Piezo4Spine Annual meeting at Ferrara

PIEZO4SPINE, a Pathfinder project coordinated by the Material Science Institute of Madrid (ICMM-CSIC), held its annual general meeting this month at the Italian Institute of Technology at Ferrara, Italy. This is the second in-person meeting to evaluate how the project is working.

Conchi Serrano, ICMM-CSIC researcher and the coordinator of the project, explains that this was "a very productive meeting about the current status of the project's research and the progress made by each of the consortium members".

Some of the outstanding progress are related to the design of nanocarriers for the release of nanomedicines and the design of the first bioprimed 3D matrices doped with nanocarriers. The consortium has also started the first trials in cell cultures with these nanocarriers and matrices, and the results are "encouraging regarding their potential therapeutic use".

"The first preclinical trials have begun in paraplegic rats, establishing motor training and behavioral evaluation protocols that mimic those applied in clinical practice with patients", says Serrano, who celebrates the "perfect coordination between work teams, with effective exchange of samples and results".

The project will have its first evaluation meeting with the European Commission in February, so the researchers are preparing it as well.

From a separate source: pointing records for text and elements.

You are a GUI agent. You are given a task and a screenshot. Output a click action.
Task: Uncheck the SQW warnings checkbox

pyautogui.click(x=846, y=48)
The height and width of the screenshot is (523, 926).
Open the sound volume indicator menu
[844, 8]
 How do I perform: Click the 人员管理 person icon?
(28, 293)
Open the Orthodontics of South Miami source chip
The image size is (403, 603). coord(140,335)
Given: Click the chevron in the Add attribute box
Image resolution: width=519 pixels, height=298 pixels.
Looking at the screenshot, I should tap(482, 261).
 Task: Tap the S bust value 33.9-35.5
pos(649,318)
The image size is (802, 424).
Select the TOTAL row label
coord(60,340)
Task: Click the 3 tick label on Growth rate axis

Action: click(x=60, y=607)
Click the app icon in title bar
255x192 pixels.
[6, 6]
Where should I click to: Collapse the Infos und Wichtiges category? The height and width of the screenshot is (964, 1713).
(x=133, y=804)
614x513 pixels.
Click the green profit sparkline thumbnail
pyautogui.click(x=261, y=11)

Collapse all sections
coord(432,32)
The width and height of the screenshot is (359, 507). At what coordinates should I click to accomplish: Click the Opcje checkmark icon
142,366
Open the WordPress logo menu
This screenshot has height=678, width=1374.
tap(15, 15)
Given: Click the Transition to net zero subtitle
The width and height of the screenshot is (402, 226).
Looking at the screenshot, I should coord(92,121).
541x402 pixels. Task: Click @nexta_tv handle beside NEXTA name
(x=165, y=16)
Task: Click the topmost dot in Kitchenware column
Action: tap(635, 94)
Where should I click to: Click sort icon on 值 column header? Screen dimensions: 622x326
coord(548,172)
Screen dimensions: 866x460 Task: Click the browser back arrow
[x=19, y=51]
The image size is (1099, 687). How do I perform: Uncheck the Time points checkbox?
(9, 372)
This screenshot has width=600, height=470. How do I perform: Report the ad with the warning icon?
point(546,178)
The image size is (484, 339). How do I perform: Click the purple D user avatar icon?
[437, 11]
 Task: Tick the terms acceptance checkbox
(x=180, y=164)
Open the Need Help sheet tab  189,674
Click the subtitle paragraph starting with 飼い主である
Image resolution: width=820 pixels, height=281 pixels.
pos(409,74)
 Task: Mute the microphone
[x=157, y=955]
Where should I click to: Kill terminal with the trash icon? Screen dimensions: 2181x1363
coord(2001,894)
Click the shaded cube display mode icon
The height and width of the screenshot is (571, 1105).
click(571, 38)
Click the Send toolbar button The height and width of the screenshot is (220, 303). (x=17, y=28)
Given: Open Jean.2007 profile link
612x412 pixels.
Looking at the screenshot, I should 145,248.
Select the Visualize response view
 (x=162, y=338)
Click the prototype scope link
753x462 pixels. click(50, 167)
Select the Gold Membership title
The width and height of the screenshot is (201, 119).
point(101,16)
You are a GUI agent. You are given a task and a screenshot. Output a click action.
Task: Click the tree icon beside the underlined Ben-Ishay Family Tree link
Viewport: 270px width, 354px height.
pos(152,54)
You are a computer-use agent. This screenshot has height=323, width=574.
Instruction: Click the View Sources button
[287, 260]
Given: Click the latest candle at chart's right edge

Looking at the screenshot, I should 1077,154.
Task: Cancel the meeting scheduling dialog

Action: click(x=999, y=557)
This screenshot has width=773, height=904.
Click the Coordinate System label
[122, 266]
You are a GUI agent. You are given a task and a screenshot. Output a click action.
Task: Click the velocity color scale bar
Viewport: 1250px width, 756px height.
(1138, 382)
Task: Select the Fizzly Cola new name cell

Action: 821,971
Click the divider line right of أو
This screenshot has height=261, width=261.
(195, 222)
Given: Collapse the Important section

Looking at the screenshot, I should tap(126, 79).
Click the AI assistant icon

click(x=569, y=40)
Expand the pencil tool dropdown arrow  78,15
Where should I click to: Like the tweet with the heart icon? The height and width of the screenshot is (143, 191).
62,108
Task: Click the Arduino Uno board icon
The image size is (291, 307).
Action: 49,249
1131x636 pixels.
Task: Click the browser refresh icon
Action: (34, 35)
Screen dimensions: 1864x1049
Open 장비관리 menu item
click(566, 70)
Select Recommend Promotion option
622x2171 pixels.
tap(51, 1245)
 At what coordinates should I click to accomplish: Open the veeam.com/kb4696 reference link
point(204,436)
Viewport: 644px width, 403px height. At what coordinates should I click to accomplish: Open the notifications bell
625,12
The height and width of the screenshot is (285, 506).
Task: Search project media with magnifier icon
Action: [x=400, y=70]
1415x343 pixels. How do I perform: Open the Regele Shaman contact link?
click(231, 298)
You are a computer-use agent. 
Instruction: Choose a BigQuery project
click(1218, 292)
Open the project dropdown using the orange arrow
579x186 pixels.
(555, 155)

Serrano attended the meeting at the Castelo Estense alongside other ICMM-CSIC researchers: Mª del Puerto Morales Herrero, Sabino Veintemillas Verdaguer, Ricardo García García, Francisco M. Espinosa Barea, Esther Benayas Martín, Julia Martínez Ramírez and Gloria González Muñiz.

The Piezo4Spine initiative, endowed with 3.6 million euros through the Pathfinder funds of the European Union, is training to to understand spinal cord injury better and, with that knowledge, "provide a therapeutic solution for spinal cord injuries," explains Serrano. "We have considered two specific targets to which the scientific community has not given sufficient importance up to now: Piezo mechanoreceptors and fibroblasts that participate in response to neural damage", says the researcher.

The working hypothesis of the proposal is based on the concept of mechanotransduction, that is to say: "the capacity of our cells and tissues to feel and respond to mechanical stimuli". Serrano indicates that, just as cells are sensitive to chemical and biological stimuli, they feel mechanical movements, and the objective of his work is precisely to investigate these physiological mechanical processes and how they are related to the functioning of neural tissue in a physiological state and pathological.

"Throughout the project, we will develop a three-dimensional matrix by 3D bioprinting loaded with nano vehicles that will deliver active therapies to the lesion site," says Serrano, who is sure that, if successful, "this project will allow access to new knowledge and technologies that could not only be useful for neural regeneration, but also for other pathologies."

Piezo4Spine has the participation of the National Hospital for Paraplegics (Spain), the Italian Technological Institute (Italy), the University of Coimbra (Portugal), the Catholic University of Louvain (Belgium), the company Black Drop Biodrucker GmbH (Germany) and the company ACIB GmbH (Austria).